** Input **

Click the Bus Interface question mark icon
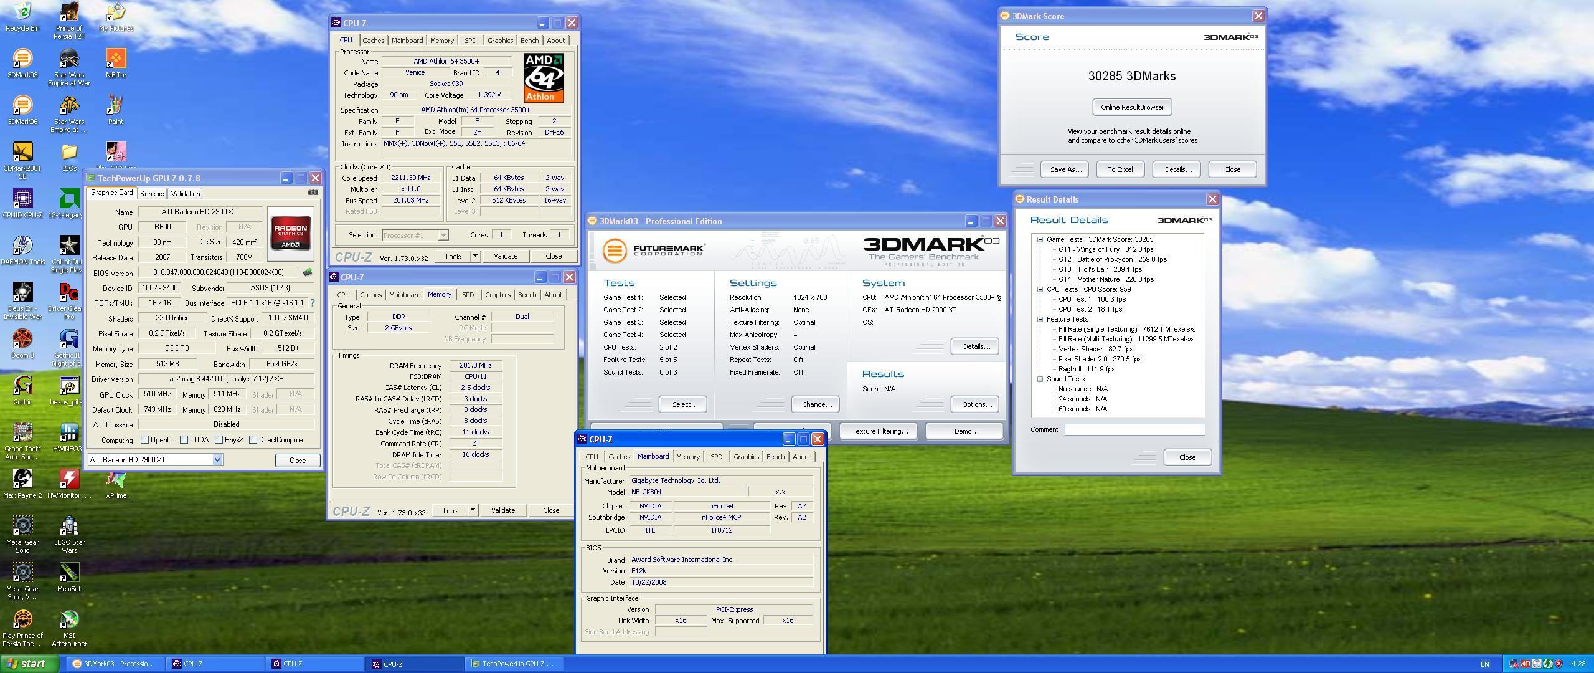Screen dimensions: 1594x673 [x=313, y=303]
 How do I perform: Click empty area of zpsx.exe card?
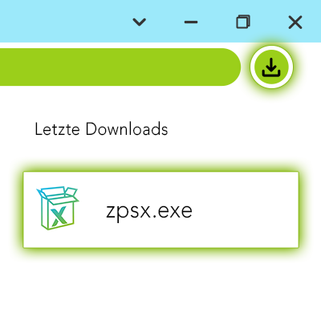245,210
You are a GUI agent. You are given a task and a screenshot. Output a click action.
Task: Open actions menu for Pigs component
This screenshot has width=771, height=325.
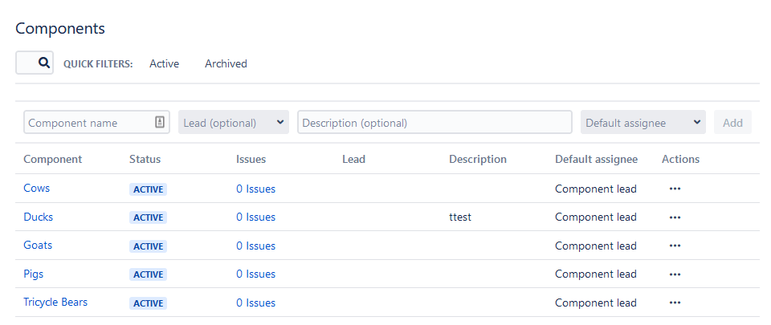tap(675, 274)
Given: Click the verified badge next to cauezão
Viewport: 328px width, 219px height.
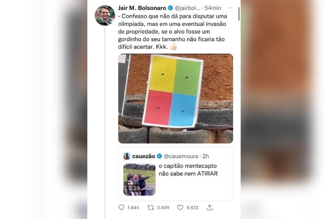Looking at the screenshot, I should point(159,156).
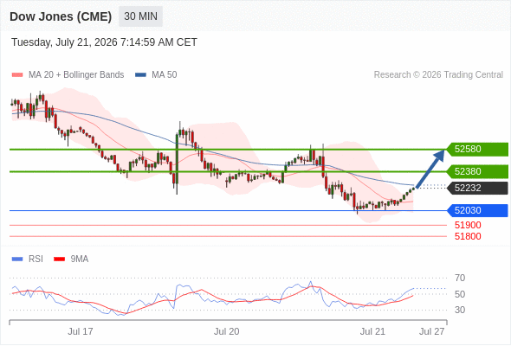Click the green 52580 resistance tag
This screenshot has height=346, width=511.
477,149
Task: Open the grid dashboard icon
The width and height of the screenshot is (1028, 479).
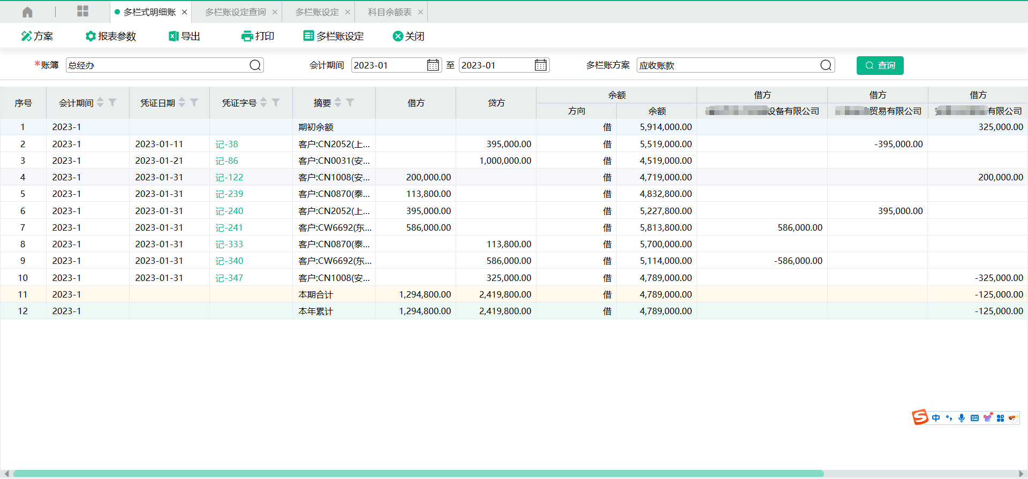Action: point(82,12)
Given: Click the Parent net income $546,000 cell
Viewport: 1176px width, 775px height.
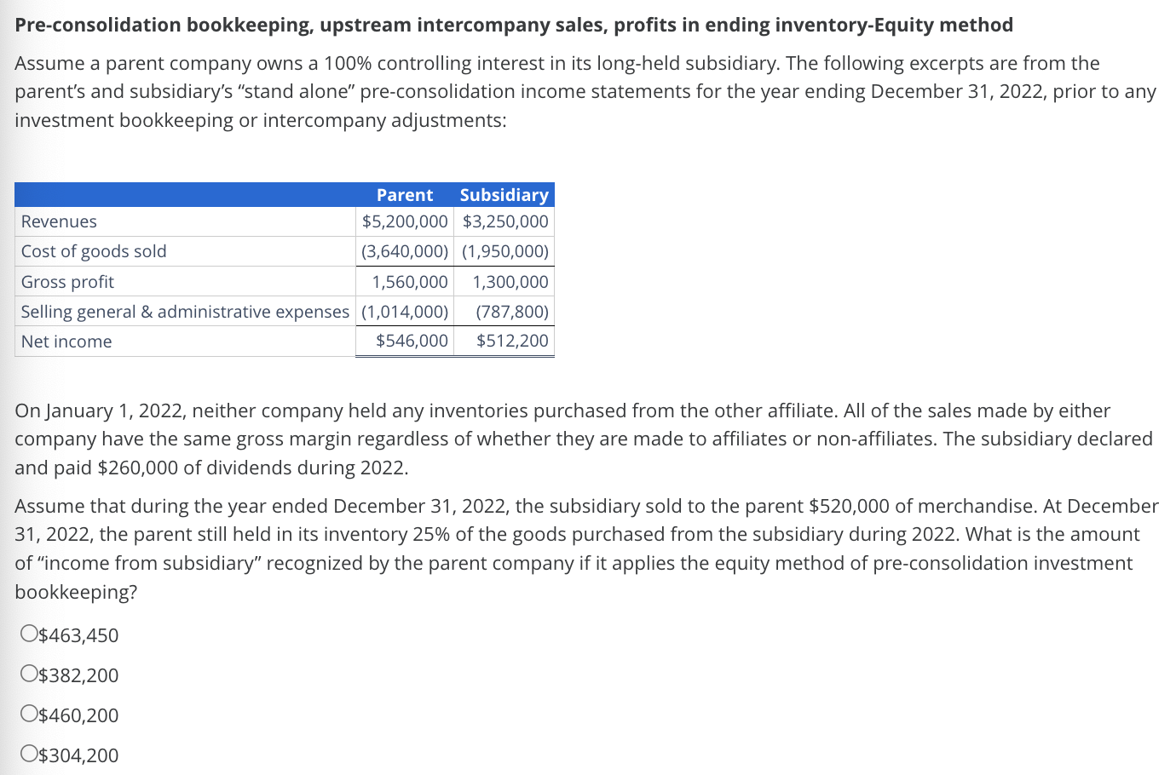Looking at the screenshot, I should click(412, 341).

** Request **
Convert every line of the items above into a Markdown table with the columns Row and Text, numbering the rows in order and skipping blank lines. Leave the pictures out of the answer.

** Answer to this task **
| Row | Text |
|---|---|
| 1 | Click the Bus Interface question mark icon |
| 2 | Screen dimensions: 1594x673 [x=313, y=303] |
| 3 |  How do I perform: Click empty area of zpsx.exe card? |
| 4 | 245,210 |
| 5 | You are a GUI agent. You are given a task and a screenshot. Output a click action. |
| 6 | Task: Open actions menu for Pigs component |
| 7 | This screenshot has width=771, height=325. |
| 8 | tap(675, 274) |
| 9 | Given: Click the verified badge next to cauezão |
| 10 | Viewport: 328px width, 219px height. |
| 11 | Looking at the screenshot, I should point(159,156). |
| 12 | Click the green 52580 resistance tag |
| 13 | This screenshot has height=346, width=511. |
| 14 | 477,149 |
| 15 | Task: Open the grid dashboard icon |
| 16 | The width and height of the screenshot is (1028, 479). |
| 17 | Action: point(82,12) |
| 18 | Given: Click the Parent net income $546,000 cell |
| 19 | Viewport: 1176px width, 775px height. |
| 20 | Looking at the screenshot, I should click(412, 341). |